The Perl Toolchain Summit needs more sponsors. If your company depends on Perl, please support this very important event.
package Data::CGIForm;
#
# $Id: CGIForm.pm 2 2010-06-25 14:41:40Z twilde $
#
use 5.006;
use strict;
use warnings;
use Carp ();

our $VERSION = 0.5;

=head1 NAME

Data::CGIForm - Form Data Interface.

=head1 DESCRIPTION

Data::CGIForm is yet another way to parse and handle CGI form data.
The main motivation behind this module was a simple specification
based validator that could handle multiple values.

You probably don't want to use this module.  L<CGI::Validate|CGI::Validate>
is a much more feature complete take on getting this sort of work done.
You may then ask why this is on the CPAN, I ask that of myself from time to 
time....

=head1 SYNOPSIS

 my %spec = (
     username => qr/^([a-z0-9]+)$/,
     password => {
         regexp => qr/^([a-z0-9+])$/,
         filter => [qw(strip_leading_ws, strip_trailing_ws)],
     },
     email => {
         regexp   => qr/^([a-z0-9@.]+)$/,
         filter   => \&qualify_domain,
         optional => 1,
         errors => {
             empty   => 'You didn\'t enter an email address.',
             invalid => 'Bad [% key %]: "[% value %]"',
         },
         extra_test   => \&check_email_addr,
     },
     email2 => {
     	equal_to => email,
     	errors   => {
     		unequal => 'Both email addresses must be the same.',
     	},
     },
 );

 my $r    = $ENV{'MOD_PERL'} ? Apache::Request->instance : CGI->new;
	
 my $form = Data::CGIForm->new(datasource => $r, spec => \%spec);
 

 my @params = $form->params;
 foreach $param (@params) {
     next unless my $error_string = $form->error($param);
 		
     print STDERR $error_string;
 }
 
 if ($form->error('username')) {
     handle_error($form->username, $form->error('username'));
 }
 
 my $email    = $form->param('email');
 my $password = $form->password;

=head1 Building the Spec

The spec is a hashref describing the format of the data expected, and the
rules that that data must match.  The keys for this hash are the parameters 
that you are expecting.

In the most simple use, the value for a key can simply be a regular expression
object.  For example:

 %spec = (
     key => qr/.../,
 );

For the more complex options, a key should point to a hashref containing the
options for that key.  The following keys are supported in the hashref:

=over 4

=item equal_to

This is simply a bit of syntaxtic sugar.  It makes this:

 email2 => {
 	equal_to => email,
 }
 
The same as:

 email2 => {
   regexp     => qr/^(.*)$/,
   extra_test => sub { 
     my ($textref, $form) = @_;
 		
     return unless my $value = $form->param('email');
 		
     if ($$textref eq $value) {
       return 1;
     } else {
       $form->param( email  => '');
       $form->param( email2 => '');
       $self->errorf(email2 => unequal => $$textref);
       $self->error( email => $self->error('email2'));
       return 0;
     }
   },
 }

C<equal_to> does not work properly with multiple values.  This is a feature.
Also, do not use C<equal_to> with a key more than once.  The dragons may 
come looking for you if you do, and you taste good with ketchup.

=item regexp

The regular expression that the data must match.

=item length

The I<exact> length that the input must be.

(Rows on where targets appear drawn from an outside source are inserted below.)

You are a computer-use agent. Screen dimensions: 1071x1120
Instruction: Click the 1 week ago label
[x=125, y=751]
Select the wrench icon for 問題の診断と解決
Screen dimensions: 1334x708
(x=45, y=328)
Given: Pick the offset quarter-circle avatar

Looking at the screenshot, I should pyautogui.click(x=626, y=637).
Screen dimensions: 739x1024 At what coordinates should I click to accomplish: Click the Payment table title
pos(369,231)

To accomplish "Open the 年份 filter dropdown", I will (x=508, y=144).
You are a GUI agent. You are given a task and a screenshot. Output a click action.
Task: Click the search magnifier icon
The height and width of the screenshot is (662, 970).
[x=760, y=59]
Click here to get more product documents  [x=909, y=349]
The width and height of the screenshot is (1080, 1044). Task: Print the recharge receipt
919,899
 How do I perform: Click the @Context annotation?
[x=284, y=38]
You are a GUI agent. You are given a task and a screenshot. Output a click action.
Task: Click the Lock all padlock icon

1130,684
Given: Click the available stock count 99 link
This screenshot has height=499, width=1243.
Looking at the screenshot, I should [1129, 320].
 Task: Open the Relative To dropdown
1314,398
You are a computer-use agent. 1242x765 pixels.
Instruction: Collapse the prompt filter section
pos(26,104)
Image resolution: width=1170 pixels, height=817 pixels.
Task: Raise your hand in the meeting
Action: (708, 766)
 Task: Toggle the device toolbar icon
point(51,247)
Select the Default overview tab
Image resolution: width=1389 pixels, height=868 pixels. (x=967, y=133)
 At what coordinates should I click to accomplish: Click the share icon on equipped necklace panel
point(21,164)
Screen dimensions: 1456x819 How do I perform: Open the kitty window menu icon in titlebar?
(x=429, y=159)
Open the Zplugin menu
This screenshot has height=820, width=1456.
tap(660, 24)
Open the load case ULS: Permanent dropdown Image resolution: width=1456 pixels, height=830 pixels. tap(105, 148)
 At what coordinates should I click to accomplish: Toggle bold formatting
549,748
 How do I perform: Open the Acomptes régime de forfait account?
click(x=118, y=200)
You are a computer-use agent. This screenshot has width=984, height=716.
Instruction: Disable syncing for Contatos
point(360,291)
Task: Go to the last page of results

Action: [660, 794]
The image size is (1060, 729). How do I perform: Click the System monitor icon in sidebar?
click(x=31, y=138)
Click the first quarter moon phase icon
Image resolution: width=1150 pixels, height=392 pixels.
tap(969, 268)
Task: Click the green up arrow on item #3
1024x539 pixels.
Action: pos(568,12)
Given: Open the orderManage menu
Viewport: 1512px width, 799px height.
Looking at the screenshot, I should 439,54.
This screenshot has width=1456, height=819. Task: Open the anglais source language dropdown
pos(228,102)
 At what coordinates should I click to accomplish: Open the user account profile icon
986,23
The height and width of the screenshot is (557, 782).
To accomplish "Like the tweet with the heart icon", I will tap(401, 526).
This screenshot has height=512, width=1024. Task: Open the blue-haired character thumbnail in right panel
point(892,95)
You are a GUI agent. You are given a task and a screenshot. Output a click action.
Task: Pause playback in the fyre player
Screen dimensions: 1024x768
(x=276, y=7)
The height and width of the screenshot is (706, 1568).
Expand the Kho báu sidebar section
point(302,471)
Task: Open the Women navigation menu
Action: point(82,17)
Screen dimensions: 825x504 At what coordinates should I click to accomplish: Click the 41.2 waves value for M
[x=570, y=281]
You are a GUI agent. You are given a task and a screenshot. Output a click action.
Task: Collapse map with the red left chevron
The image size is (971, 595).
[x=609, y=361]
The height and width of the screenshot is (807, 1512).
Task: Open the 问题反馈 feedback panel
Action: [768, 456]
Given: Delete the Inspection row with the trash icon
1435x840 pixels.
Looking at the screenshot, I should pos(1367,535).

B<Note:> Length is tested after filtering, but before any extra_test is run.

=item min_length

The minimum length that the input may be.

=item max_length

The maximum length that the input may be.

=item filter

The filter (or filters; to have more than one use an array ref) that the data 
must be passed though before it is validated.  See the 'Filters' section
below.

=item optional

boolean.  If true then the parameter is optioinal.  Note that if the parameter 
is given, then it is still validated.  It can still be marked as an error if 
parameter is given.

=item errors

A hashref to the error strings for this parameter.  See the Error Strings 
section below.

=item extra_test

A codefef (or arrayref of coderefs) of boolean functions that will be used
in the validation process.  See the Extra Test section below.

=back

=head2 Filters

These functions are used to filter the data before that data is validated. In
the spec they can be listed as a single filter, or an arrayref of many filters.

There filters are built in, and can be specified by name:

=over 4

=item strip_leading_ws

Removes any leading white space from the data.

=item strip_trailing_ws

Removes any trailing white space from the data.

=item strip_ws

Removes any white space from the data.

=item lc               

Converts the data to lowercase.  

=item uc                  

Converts the data to uppercase.  

=back

If you with you use your own filter, then list it as a coderef in the spec.

Filters are passed 1 parameter.  $_[0] is a scalar ref to the current data
being filtered.  For example:

 sub fix_newlines {
     my $textref = shift;
	 $$textref   =~ s/[\n\r]*/\n/sg;
 }
 
=cut

our %Filters = (
	strip_leading_ws  => sub { ${$_[0]} =~ s/^\s*//   },
	strip_trailing_ws => sub { ${$_[0]} =~ s/\s*$//   },
	strip_ws		  => sub { ${$_[0]} =~ s/\s*//g   },
	lc				  => sub { ${$_[0]} = lc ${$_[0]} },
	uc				  => sub { ${$_[0]} = uc ${$_[0]} },
);

=head2 Error Strings

For each key in the spec, you can specify different error messagses for
different situations.  For example:

 %spec = (
     field => {
         errors => {
             empty   => "You didn't fill this out!"
             invalid => "That doesn't look right!"
         },
         ...
     },
 ); 
 
Currently, there are four error types.  C<invalid> is used when
the data does not match the validation specification, while
C<empty> is used when no data was given and the field is not optional.
C<unequal> is used when an equal_to pair does not match. C<length> is used
when a length, min_length, or max_length parameter is violated.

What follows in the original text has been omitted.